Elle, elle obtient enfin le travail adapté à ses compétences qui lui permet d'accéder à la suprême récompense sociale : l'accès à la propriété. Son emploi consiste à licencier le plus ancien employé de l'entreprise qui vend pourtant avec profit des produits jugés ringards : des papiers peints. Cela fait elle pourra obtenir la consécration professionnelle.
Lui, cet employé, il vit une existence entièrement vouée à son travail de vrp sur les routes de l'Est de la France, non loin de Charleroi. Il a réussi mais sa vie privée est un échec : sa femme "est partie en goguette".
Tous deux vivent repliés dans leur "île déserte" qu'est le travail et leur vie privée est entourée de murailles, isolée de toute présence humaine sauf exceptions.
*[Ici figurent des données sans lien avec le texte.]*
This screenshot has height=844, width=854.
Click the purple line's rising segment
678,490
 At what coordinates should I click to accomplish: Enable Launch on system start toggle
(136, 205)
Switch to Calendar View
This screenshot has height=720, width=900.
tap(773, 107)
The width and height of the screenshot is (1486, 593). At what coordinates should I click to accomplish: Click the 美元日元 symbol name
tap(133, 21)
Elle n'a que l'espoir d'une ascension sociale qu'elle veut offrir à son père disparu. Mais elle ne se méfie pas de la mise en garde d'Hannah Arendt dont l'ouvrage La condition de l'homme moderne traine sur son étagère qui dit "ce que l'homme produit, l'homme le détruit et aucun objet d'usage n'est absolument nécessaire". Elle se demande à quoi peut alors servir le travail mais continue...
Lui il refuse de vendre des canapés pour une bonne raison et s'isole dans ses identiques trajets et ses gestes répétés lors des soirées d'étape mais il survit à cette monotonie grâce à Rimbaud qui l'accompagne partout.
Qu'est-ce qui pourra rompre l'absurdité de leur vie ?

Le sympathique jeu de mots du titre : île déserte ou ils désertent est la clef qui sont "ils"? On ne le comprend qu'à la fin : une bonne leçon d'optimisme.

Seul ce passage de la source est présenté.